Document excerpt:
— BEGIN —

Missile Defense Programs Lag Behind the Threat

Report Defense

Missile Defense Programs Lag Behind the Threat

January 11, 2000 4 min read Download Report
Baker Spring
Baker Spring
Former Kirby Research Fellow in National Security Policy
Baker is a former Kirby Research Fellow in National Security Policy

Congress is seeking to deploy ballistic missile defenses as soon as development of the technology permits. The sense of urgency is clear: The expansion of the missile threat has outpaced the development and deployment of missile defense systems.

Even under the most compressed timetables for the deployment of the missile defense systems now under development, the United States will continue to face a window of vulnerability. As the July 1998 report of the Commission to Assess the Ballistic Missile Threat to the United States (the Rumsfeld Commission) and the September 1999 assessment of the intelligence community both point out, more than 20 Third World countries today have ballistic missile programs in progress and are focusing their efforts on how to obtain more sophisticated and longer-range delivery systems. Further, the United States likely will have little warning before these new missiles are deployed.

This dangerous state of affairs has been exacerbated by the Clinton Administration's neglect of missile defense. As the threat has grown, U.S. defenses have been weakened. Defense capabilities lag behind the threat for one reason: President Bill Clinton has dismantled the robust missile defense program he inherited from the Bush Administration. For example, the Clinton Administration:

  • Terminated the Bush Administration's missile defense deployment plan, called Global Protection Against Limited Strikes (GPALS);

  • Cut funding for missile defense development programs in half;

  • Terminated the "Brilliant Pebbles" space-based interceptor development program; and 

  • Walked out of talks with Russia regarding cooperation on efforts to meet the missile threat to both countries, essentially snubbing President Boris Yeltsin's Global Protection System (GPS) proposal for such cooperation on missile defense.

If the missile defense program begun under President George Bush had been left in place, the United States already would have fielded at least limited defenses against ballistic missiles and maintained a strong position for addressing more advanced threats. Now America must play catch-up against the rapidly escalating threat.

A Policy of Unilateral Restraint.
The Clinton Administration, despite the immediacy of the threat, favors a "business as usual" approach to the development and deployment of missile defenses for America. President Clinton, for example, has deferred a decision regarding the deployment of a system for protecting U.S. territory until the summer of 2000 at the earliest. His Administration has imposed a variety of restrictions on technologies that may be used in the development and deployment of missile defense systems. It also bars the military's consideration of a sea-based defense system to counter long-range missiles. This sea-based option not only could be deployed more rapidly and for less cost than any other system, but also is the most effective one available.

The American people need to understand how the Administration's policies have increased their vulnerability to missile attack by allowing America's defenses to lag behind the threat. Specifically:

  • The Clinton Administration's tentative plans to deploy a missile defense system would leave the United States vulnerable to missiles from rogue states for at least several years.

— END —

Material:
— BEGIN —

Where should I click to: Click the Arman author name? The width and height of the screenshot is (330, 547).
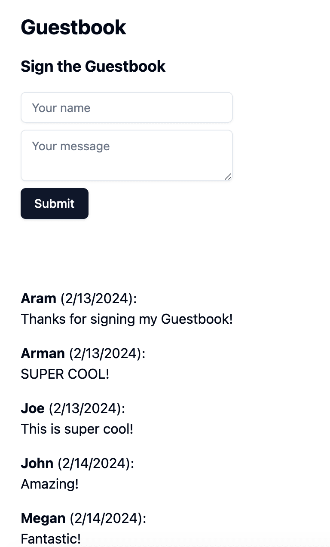[x=43, y=353]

— END —

From the missile defense report above, copy everything from "Even under the" down to "missiles are deployed.".

Full answer:
Even under the most compressed timetables for the deployment of the missile defense systems now under development, the United States will continue to face a window of vulnerability. As the July 1998 report of the Commission to Assess the Ballistic Missile Threat to the United States (the Rumsfeld Commission) and the September 1999 assessment of the intelligence community both point out, more than 20 Third World countries today have ballistic missile programs in progress and are focusing their efforts on how to obtain more sophisticated and longer-range delivery systems. Further, the United States likely will have little warning before these new missiles are deployed.